— Exercise requirements —
What you give back should be exactly the lines from the one with "Select the Red Oak species option" through the end of the data, without the pictures.

— Supplied records —

- - -

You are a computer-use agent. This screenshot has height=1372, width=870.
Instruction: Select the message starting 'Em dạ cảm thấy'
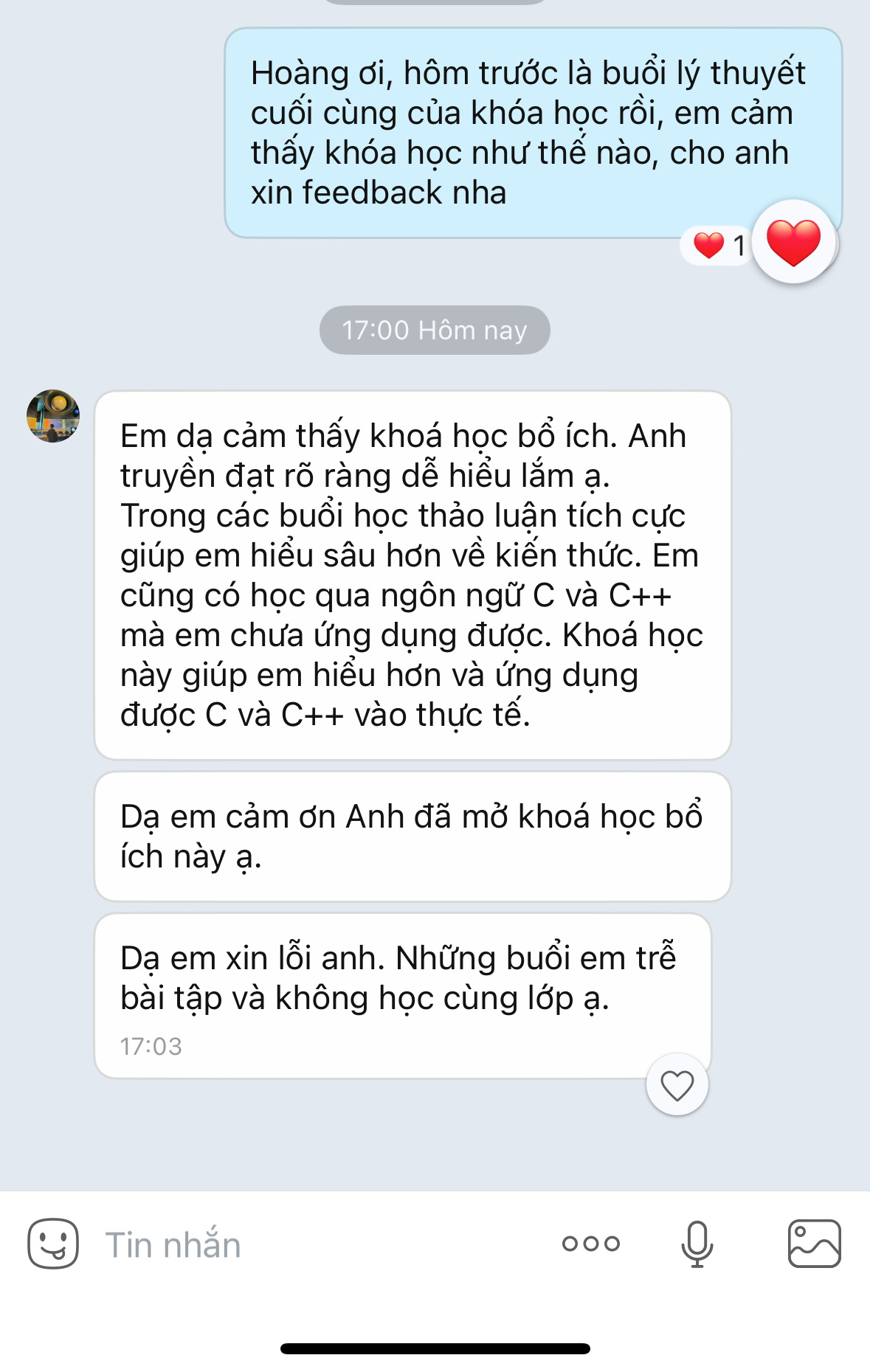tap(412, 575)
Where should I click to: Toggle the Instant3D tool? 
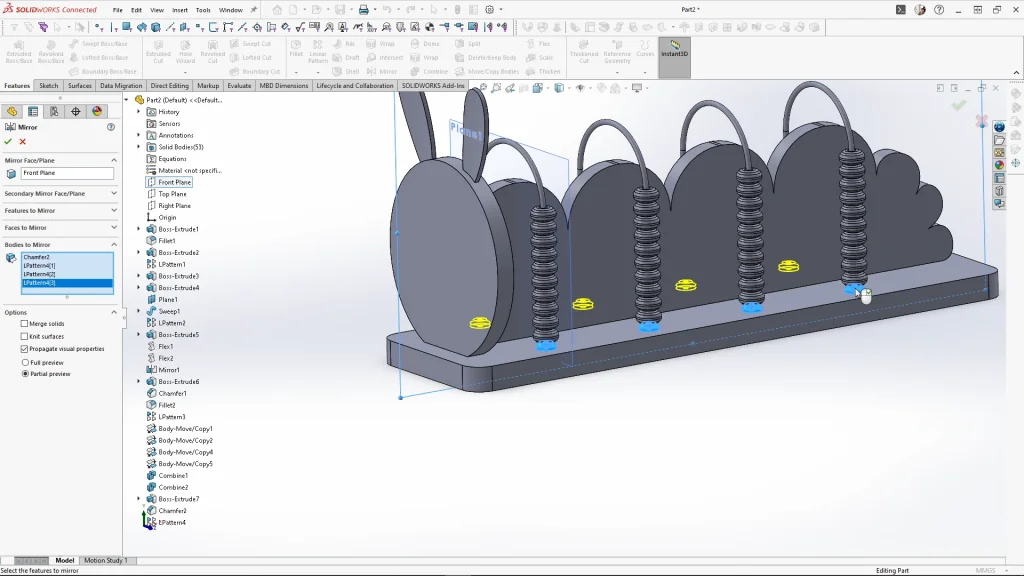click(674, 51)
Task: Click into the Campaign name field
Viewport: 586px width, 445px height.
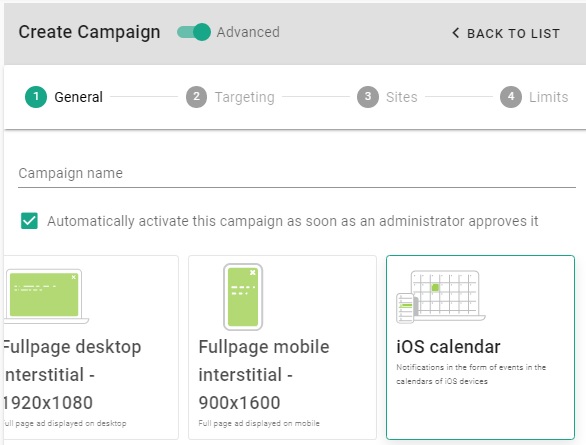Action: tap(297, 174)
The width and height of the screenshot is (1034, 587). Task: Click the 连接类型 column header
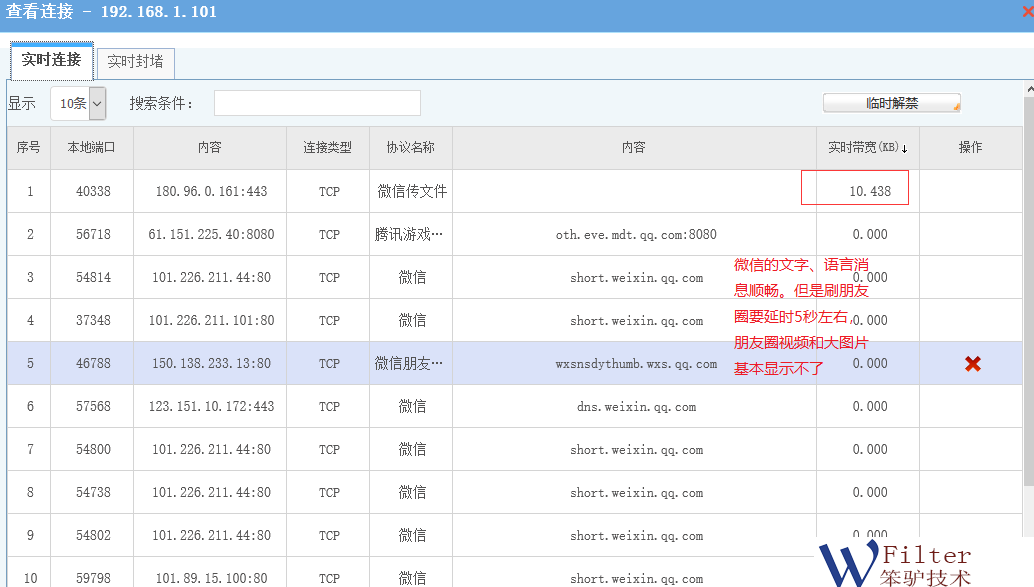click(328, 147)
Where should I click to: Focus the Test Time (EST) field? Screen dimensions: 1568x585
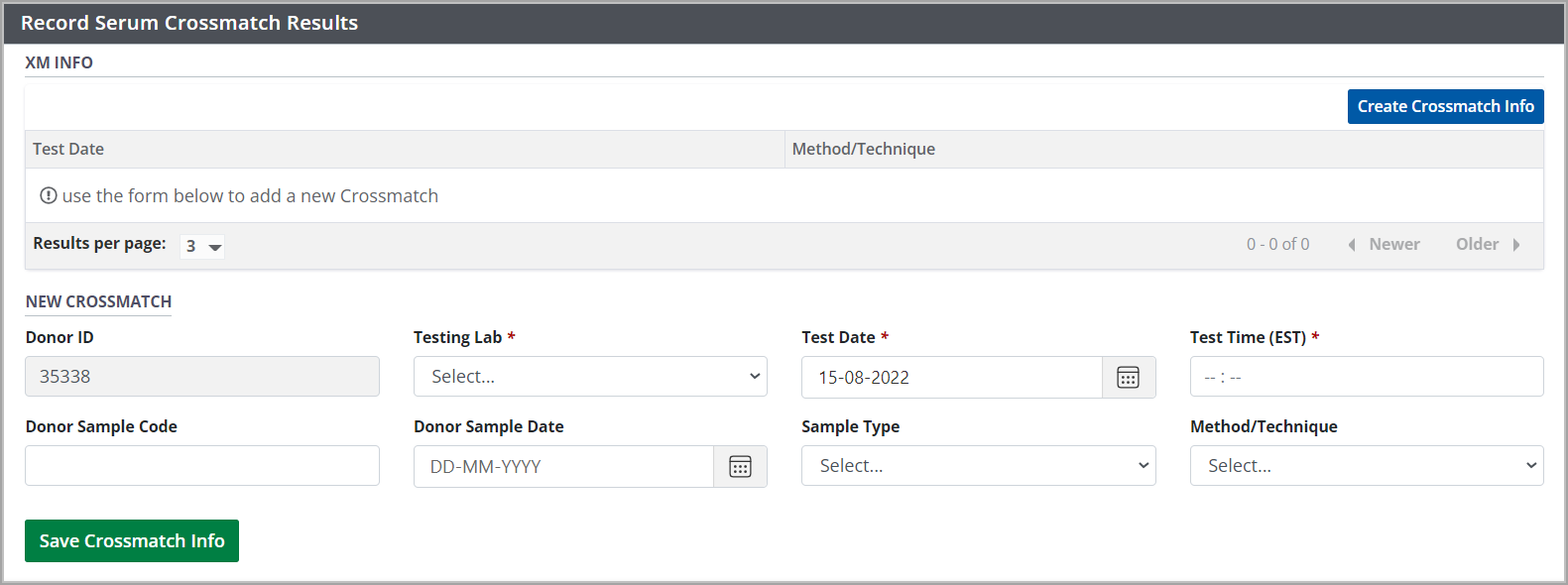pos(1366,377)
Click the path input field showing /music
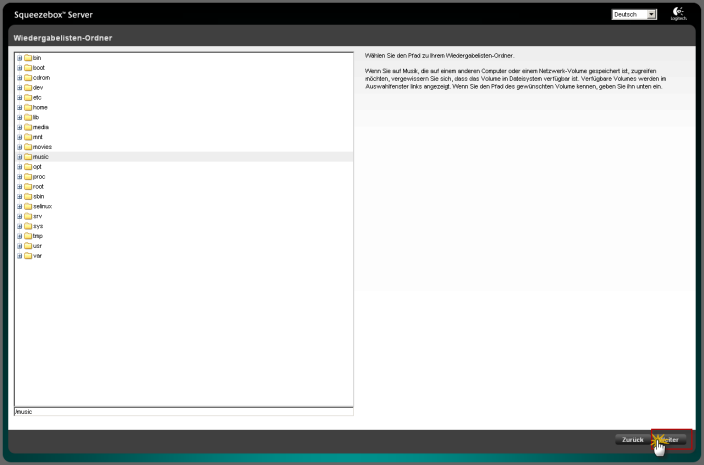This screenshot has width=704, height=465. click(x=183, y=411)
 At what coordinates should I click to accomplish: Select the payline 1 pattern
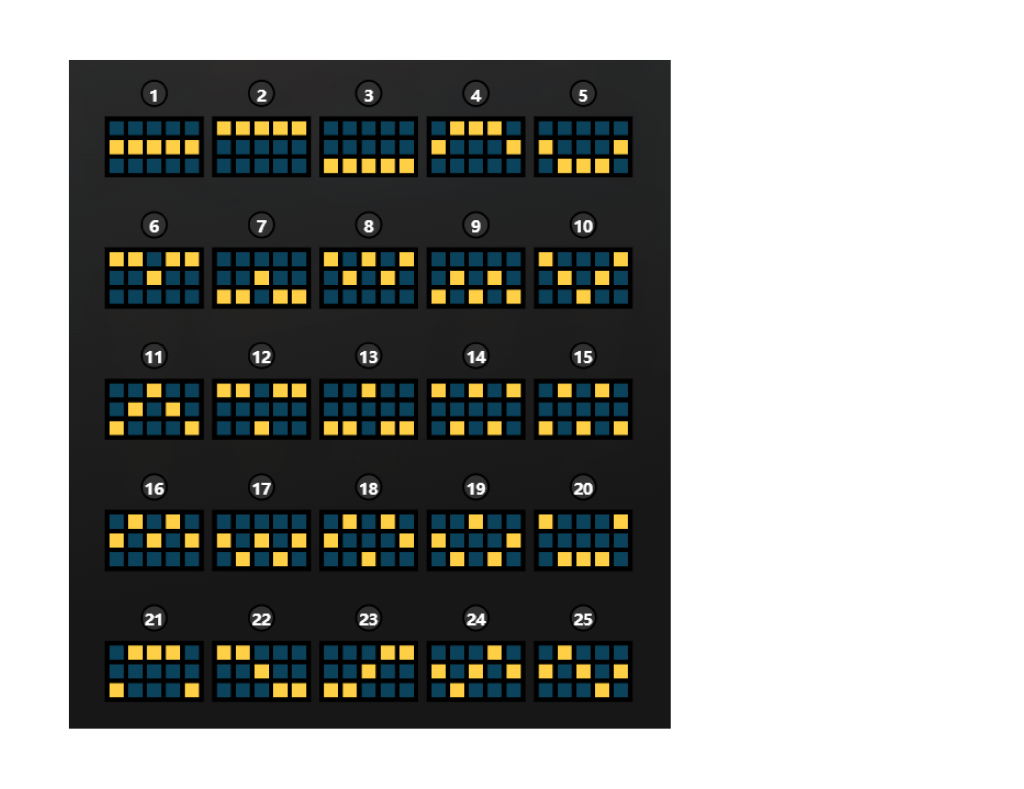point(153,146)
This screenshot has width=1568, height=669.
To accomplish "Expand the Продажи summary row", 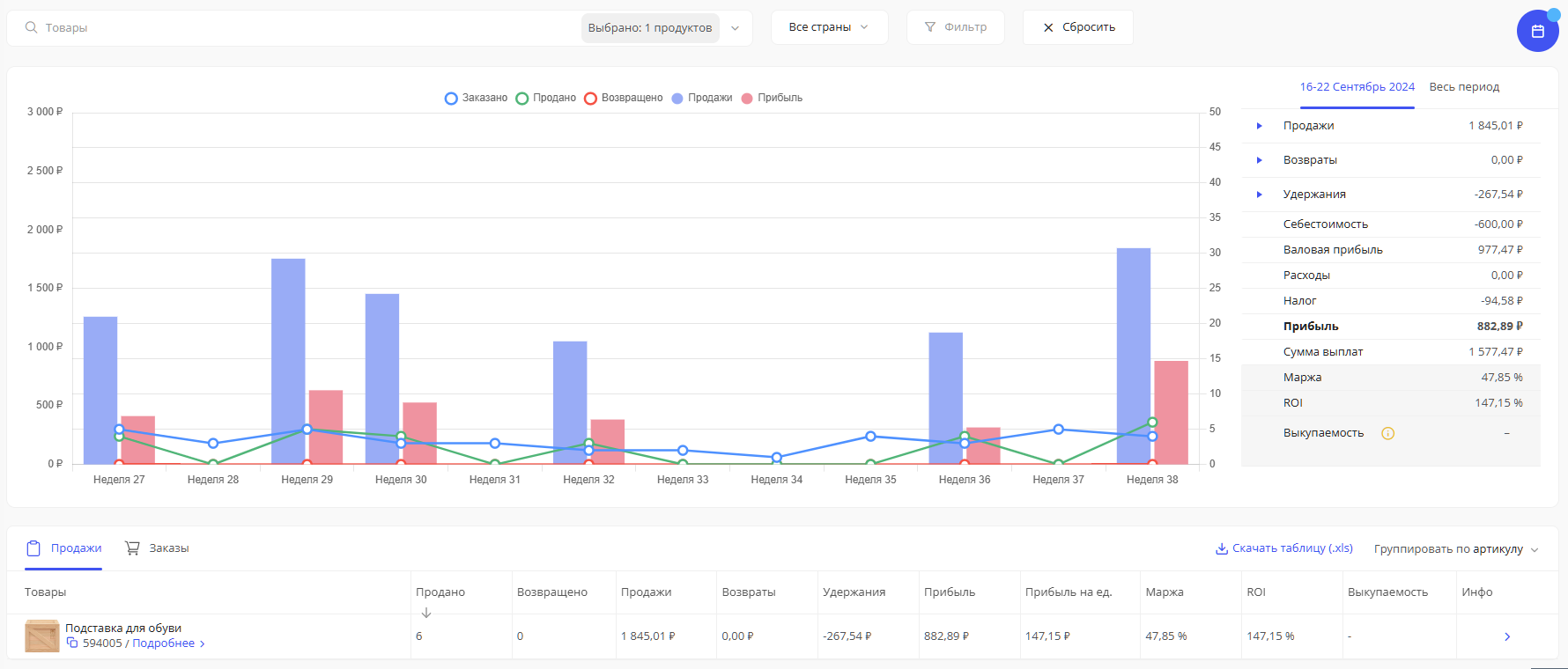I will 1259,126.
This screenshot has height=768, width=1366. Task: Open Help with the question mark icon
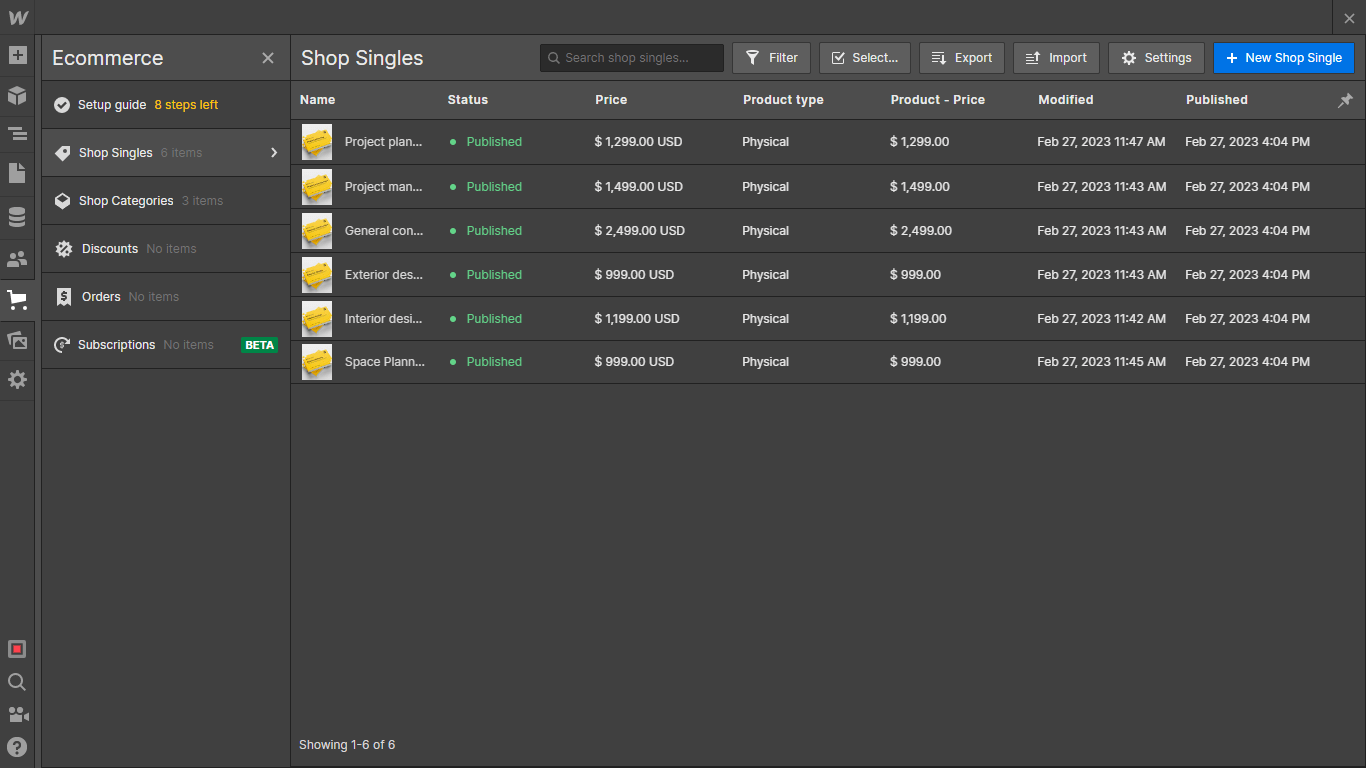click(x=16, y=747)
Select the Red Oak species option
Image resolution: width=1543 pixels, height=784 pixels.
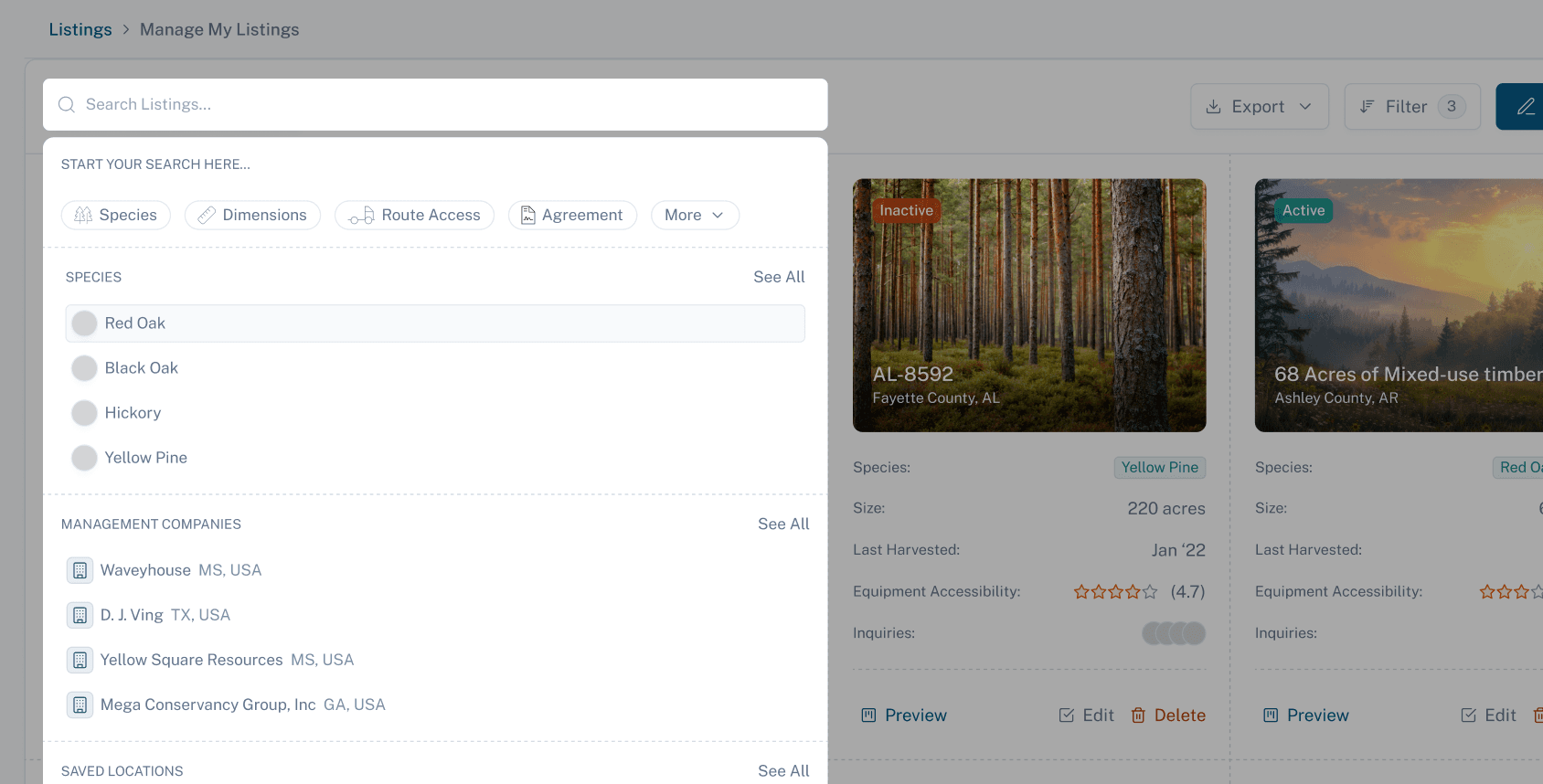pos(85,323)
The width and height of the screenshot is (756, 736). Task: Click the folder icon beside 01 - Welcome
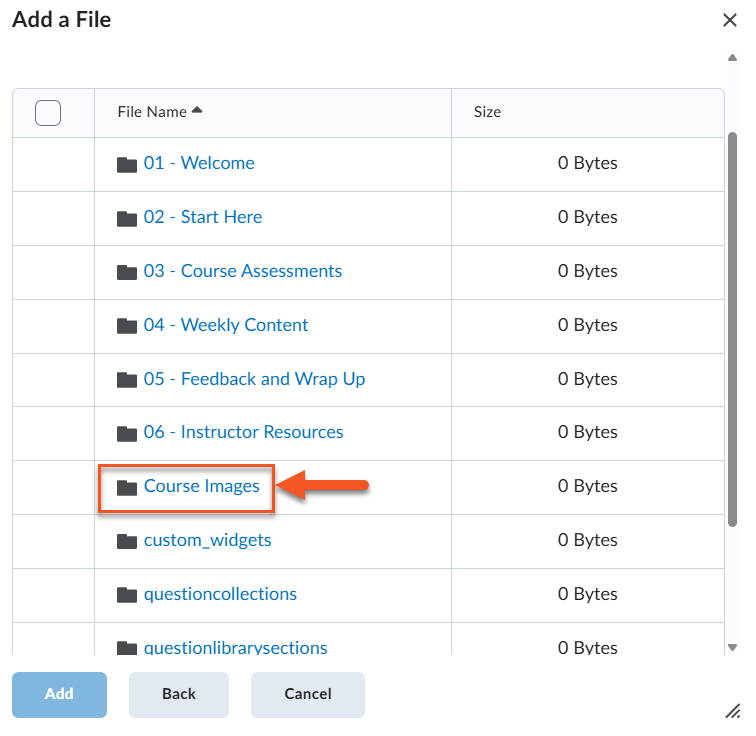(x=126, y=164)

- - -

— Completed exercise —
Select the Red Oak species option
Image resolution: width=1543 pixels, height=784 pixels.
pos(85,323)
The width and height of the screenshot is (756, 736). Task: Click the folder icon beside 01 - Welcome
(x=126, y=164)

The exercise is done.